# [Usando le informazioni]
1 > Ricopia dall'articolo sulla sponsorizzazione del Mysterium Festival il brano che comincia con "Naturalmente, ha fatto" e va avanti fino a "ICO Magna Grecia.".
2 > Continua l'articolo sulla sponsorizzazione del Mysterium Festival, partendo subito dopo la sua ultima frase.

# [Estratto della pagina]

Naturalmente, ha fatto scalpore la lettera del Comitato dei Cittadini Liberi e Pensanti che accusano l’arcivescovo mons.Santoro sulla sponsorizzazione della Total al ‘Mysterium Festival’. Da qui le repliche di don Emanuele Ferro, portavoce di mons.Santoro e parroco di San Cataldo, e successivamente di Piero Romano, direttore artistico della ICO Magna Grecia.

Don Emanuele Ferro: “Nelle ultime ore è stato diramato un comunicato del comitato dei Cittadini Liberi e Pensanti nel quale si chiedono le dimissioni dell’Arcivescovo di Taranto accusato in maniera infondata di aver ricevuto soldi dalla Total per il ‘Mysterium Festival’. È noto che il patrocinio dell’arcidiocesi di Taranto al ‘Mysterium’ non è di natura economica, che l’arcivescovo non gestisce un centesimo di queste iniziative né in alcun modo ha titolo su aspetti gestionali. Quindi l’arcidiocesi non restituisce nulla perché non ha ricevuto nulla. L’impegno della curia è quello di contribuire a che la programmazione culturale ed artistica sia una cornice consona e opportuna ai riti della Settimana Santa, mettendo a disposizione gratuitamente siti e personale proprio per l’accoglienza delle iniziative. La sponsorship è interamente curata dalla Ico Magna Grecia che tra l’altro a noi ha dichiarato che gli sponsor interessati a Tempa Rossa sono main sponsor dell’intera programmazione annuale dell’orchestra e non solo del Mysterium. Dispiace ancor più dell’accusa faziosa, falsa e strumentale che tenta di infangare l’impegno di monsignor Santoro per Taranto, che ci si ostini sempre a percorrere vie di divisione e di fango. La chiarezza con la quale monsignor Santoro si è espresso per il ‘si’ del prossimo referendum del 17 aprile è chiaramente indice di libertà da qualsiasi vincolo di natura economica e politica”.

# [Voci di dati raccolti]

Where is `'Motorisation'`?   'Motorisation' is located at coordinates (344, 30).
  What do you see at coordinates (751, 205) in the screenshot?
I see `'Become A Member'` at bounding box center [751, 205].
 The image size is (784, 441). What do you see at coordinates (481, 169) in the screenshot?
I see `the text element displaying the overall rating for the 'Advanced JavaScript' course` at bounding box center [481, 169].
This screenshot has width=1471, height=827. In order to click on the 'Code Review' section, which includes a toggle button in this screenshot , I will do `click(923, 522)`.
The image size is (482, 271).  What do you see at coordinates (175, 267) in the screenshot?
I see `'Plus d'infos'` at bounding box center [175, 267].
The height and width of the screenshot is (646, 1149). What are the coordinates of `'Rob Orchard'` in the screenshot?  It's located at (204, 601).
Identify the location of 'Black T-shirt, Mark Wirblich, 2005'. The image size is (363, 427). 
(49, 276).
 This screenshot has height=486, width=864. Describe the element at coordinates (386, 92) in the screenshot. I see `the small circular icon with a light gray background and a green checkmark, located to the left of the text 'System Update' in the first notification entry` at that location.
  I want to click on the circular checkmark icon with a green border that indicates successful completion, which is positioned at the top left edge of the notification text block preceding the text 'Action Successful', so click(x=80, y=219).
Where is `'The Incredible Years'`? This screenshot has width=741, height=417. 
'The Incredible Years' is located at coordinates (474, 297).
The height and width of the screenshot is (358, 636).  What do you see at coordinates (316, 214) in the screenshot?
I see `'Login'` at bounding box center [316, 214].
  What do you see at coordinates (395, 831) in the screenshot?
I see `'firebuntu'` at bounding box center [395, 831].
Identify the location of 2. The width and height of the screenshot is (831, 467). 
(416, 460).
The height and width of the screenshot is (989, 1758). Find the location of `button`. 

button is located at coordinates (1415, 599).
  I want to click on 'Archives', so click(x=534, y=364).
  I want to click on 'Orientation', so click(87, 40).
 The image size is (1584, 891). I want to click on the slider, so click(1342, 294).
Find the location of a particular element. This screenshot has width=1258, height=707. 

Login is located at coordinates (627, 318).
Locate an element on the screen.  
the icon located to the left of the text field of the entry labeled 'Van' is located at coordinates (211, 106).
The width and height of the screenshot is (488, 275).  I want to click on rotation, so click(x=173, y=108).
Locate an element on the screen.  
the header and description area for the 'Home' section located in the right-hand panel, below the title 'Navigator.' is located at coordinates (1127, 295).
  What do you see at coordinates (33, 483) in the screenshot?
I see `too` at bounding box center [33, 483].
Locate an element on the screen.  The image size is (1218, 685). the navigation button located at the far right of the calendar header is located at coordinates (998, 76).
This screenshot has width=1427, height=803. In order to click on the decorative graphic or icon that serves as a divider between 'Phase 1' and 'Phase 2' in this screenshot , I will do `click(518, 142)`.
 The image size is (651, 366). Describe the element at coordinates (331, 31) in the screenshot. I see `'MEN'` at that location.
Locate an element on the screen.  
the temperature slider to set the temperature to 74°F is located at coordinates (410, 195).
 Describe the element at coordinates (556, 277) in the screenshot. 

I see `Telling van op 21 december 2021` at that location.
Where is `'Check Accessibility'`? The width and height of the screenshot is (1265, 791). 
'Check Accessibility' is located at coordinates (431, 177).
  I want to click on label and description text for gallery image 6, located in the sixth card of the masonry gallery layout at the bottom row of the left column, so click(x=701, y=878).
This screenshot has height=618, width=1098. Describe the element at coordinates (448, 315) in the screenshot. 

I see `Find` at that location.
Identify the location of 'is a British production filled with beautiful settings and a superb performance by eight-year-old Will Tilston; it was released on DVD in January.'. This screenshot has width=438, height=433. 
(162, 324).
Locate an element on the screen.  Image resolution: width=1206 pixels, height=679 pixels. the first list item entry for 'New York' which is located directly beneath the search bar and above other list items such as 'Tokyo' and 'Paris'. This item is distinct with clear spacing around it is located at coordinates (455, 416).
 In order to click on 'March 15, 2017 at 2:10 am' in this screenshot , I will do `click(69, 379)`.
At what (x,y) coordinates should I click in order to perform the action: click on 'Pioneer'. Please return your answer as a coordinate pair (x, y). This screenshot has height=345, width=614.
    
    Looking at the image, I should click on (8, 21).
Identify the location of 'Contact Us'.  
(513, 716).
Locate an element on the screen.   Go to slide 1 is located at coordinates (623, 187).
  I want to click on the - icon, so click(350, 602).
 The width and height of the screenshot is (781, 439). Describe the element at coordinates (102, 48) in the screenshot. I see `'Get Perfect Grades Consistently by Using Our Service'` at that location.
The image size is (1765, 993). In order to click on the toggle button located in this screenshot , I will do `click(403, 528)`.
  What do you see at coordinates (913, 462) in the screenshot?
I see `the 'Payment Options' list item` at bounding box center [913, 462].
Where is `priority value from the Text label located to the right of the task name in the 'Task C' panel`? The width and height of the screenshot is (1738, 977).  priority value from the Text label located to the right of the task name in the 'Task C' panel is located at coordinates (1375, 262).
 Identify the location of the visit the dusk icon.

# [Soluzioni delle attività]
1 >
Naturalmente, ha fatto scalpore la lettera del Comitato dei Cittadini Liberi e Pensanti che accusano l’arcivescovo mons.Santoro sulla sponsorizzazione della Total al ‘Mysterium Festival’. Da qui le repliche di don Emanuele Ferro, portavoce di mons.Santoro e parroco di San Cataldo, e successivamente di Piero Romano, direttore artistico della ICO Magna Grecia.

2 >
Piero Romano: “In merito a un comunicato diramato in queste ore sul coinvolgimento dell’Arcivescovo Metropolita di Taranto, S.E. Filippo Santoro, nella gestione del ‘Mysterium Festival’, riteniamo necessario, per amore di chiarezza e per non sporcare ciò che di bello il nostro territorio riesce ad esprimere, ribadire anche in questa occasione che S.E. monsignor Filippo Santoro ha avuto sempre un’attenzione amorevole e generosa nei confronti dell’attività del ‘Mysterium Festival’ interessandosi, attraverso un suo patrocinio morale, unicamente del valore culturale, artistico e religioso degli eventi in cartellone e, inoltre, del valore promozionale a favore del territorio di questa manifestazione. Ribadiamo che il ruolo dell’Arcivescovo è sempre stato privo di alcun interesse economico e che egli non ha avuto alcun ruolo, diretto o indiretto, nelle responsabilità gestionali del ‘Mysterium Festival’. Come è già stato ribadito più volte nei giorni passati, la gestione della manifestazione, anche nei suoi aspetti economici e finanziari, attiene esclusivamente al Comitato organizzatore del ‘Mysterium Festival’ nel quale non c’è alcun rappresentante né dell’Arcivescovado né della Curia di Taranto. Pertanto esprimiamo piena e assoluta solidarietà all’Arcivescovo Metropolita di Taranto, S.E. Filippo Santoro, oggetto in queste ore di attacchi strumentali basati su notizie e fatti privi di ogni fondamento”.